Users of the latest NVIDIA Virtual Compute Server software and NVIDIA A100 GPUs boost performance for AI and data science workloads on virtualized infrastructure.
From AI to VDI, NVIDIA virtual GPU products provide employees with powerful performance for any workflow.
vGPU technology helps IT departments easily scale the delivery of GPU resources, and allows professionals to collaborate and run advanced graphics and computing workflows from the cloud.
Now, NVIDIA is expanding its vGPU software features with a new release that supports the NVIDIA A100 Tensor core GPU with NVIDIA Virtual Compute Server Software. Based on NVIDIA vGPU technology, vCS enables AI and compute-intensive workloads to run in VMs.
With support for the NVIDIA A100, the latest NVIDIA vCS delivers significantly faster performance for AI and data analytics workloads.
Powered by the NVIDIA Ampere architecture, the A100 GPU provides strong scaling for GPU compute and deep learning applications running in single- and multi-GPU servers.
Engineers, researchers, students, data scientists and others can now tackle compute-intensive workloads in a virtual environment, accessing the most powerful GPU in the world through virtual machines that can be securely provisioned in minutes. As NVIDIA A100 GPUs become available in vGPU certified servers from NVIDIA’s partners, professionals across all industries can accelerate their workloads with powerful performance.

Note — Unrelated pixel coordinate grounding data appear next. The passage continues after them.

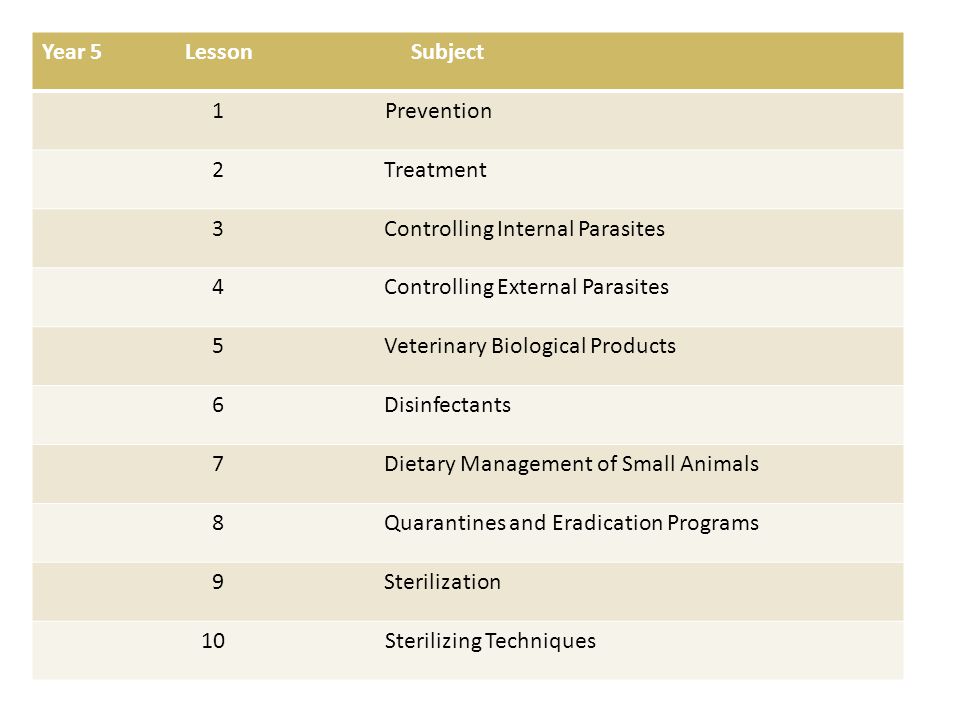
Task: Click lesson number 7 cell
Action: pyautogui.click(x=218, y=464)
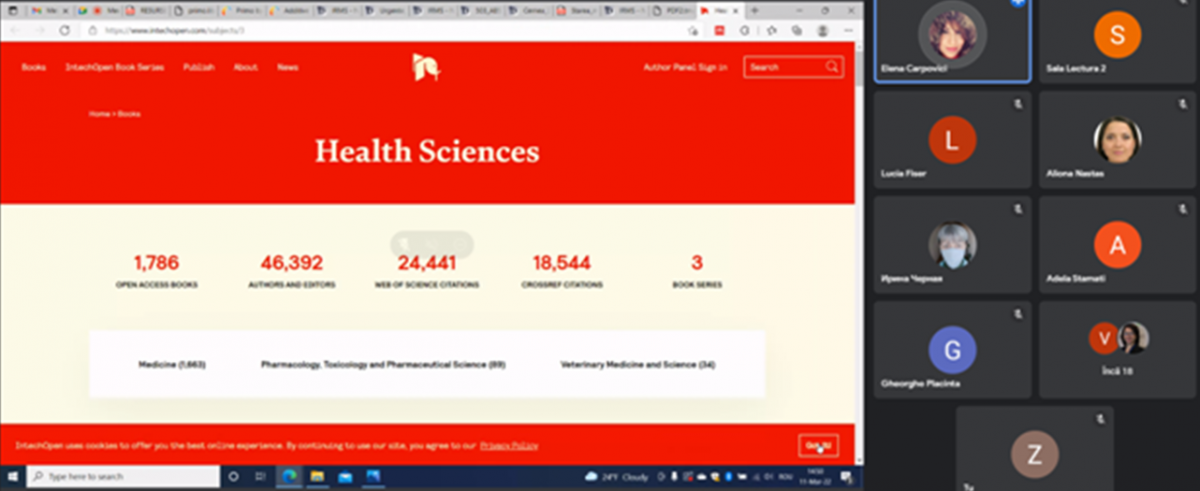Click the website Search input field
Screen dimensions: 1200x491
[785, 67]
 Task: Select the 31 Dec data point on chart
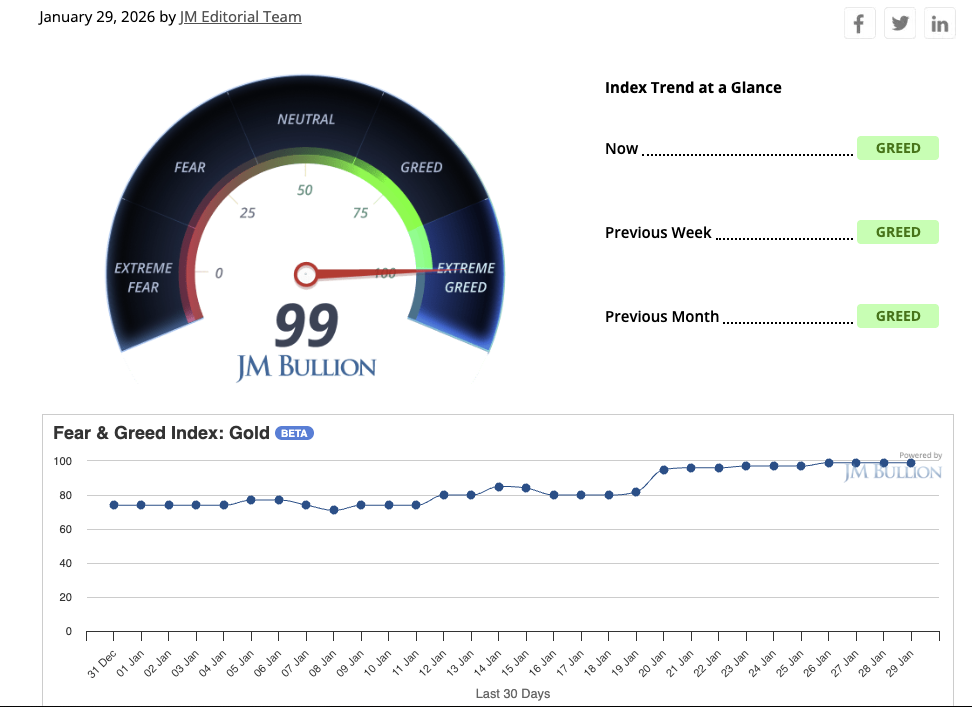coord(114,505)
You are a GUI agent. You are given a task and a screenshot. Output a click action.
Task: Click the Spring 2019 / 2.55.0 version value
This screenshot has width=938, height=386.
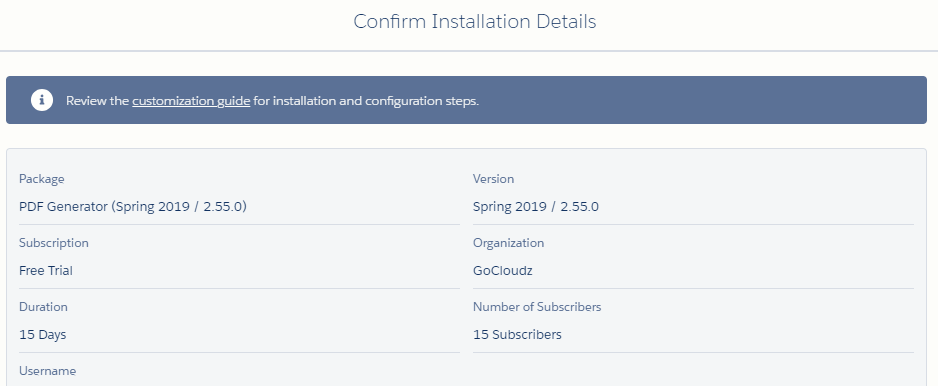pyautogui.click(x=535, y=206)

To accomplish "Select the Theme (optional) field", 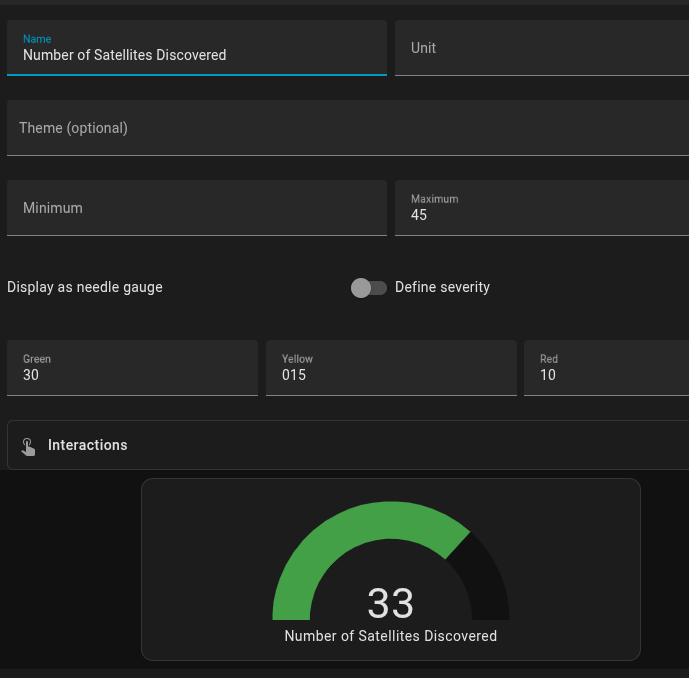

Additional new features of the NVIDIA vGPU September 2020 release include:
Multi-Instance GPU (MIG) with VMs: MIG expands the performance and value of NVIDIA A100 by partitioning the GPUs in up to seven instances. Each MIG can be fully isolated with its own high-bandwidth memory, cache and compute cores. Combining MIG with vCS, enterprises can take advantage of management, monitoring and operational benefits of hypervisor-based server virtualization, running a VM on each MIG partition.
Heterogeneous Profiles and OSes: With the ability to have different sized instances through MIG, heterogenous vCS profiles can be used on an A100 GPU. This allows VMs of various sizes to be run on a single A100 GPU. Additionally, with VMs running on the NVIDIA GPUs with vCS, heterogeneous operating systems can also be run on an A100 GPU, where different Linux distributions can be run simultaneously in different VMs.
GPUDirect Remote Direct Memory Access: Now supported with NVIDIA vCS, GPUDirect RDMA enables network devices to directly access GPU memory, bypassing CPU host memory and decreasing GPU-GPU communication latency to completely offload the CPU in a virtualized environment.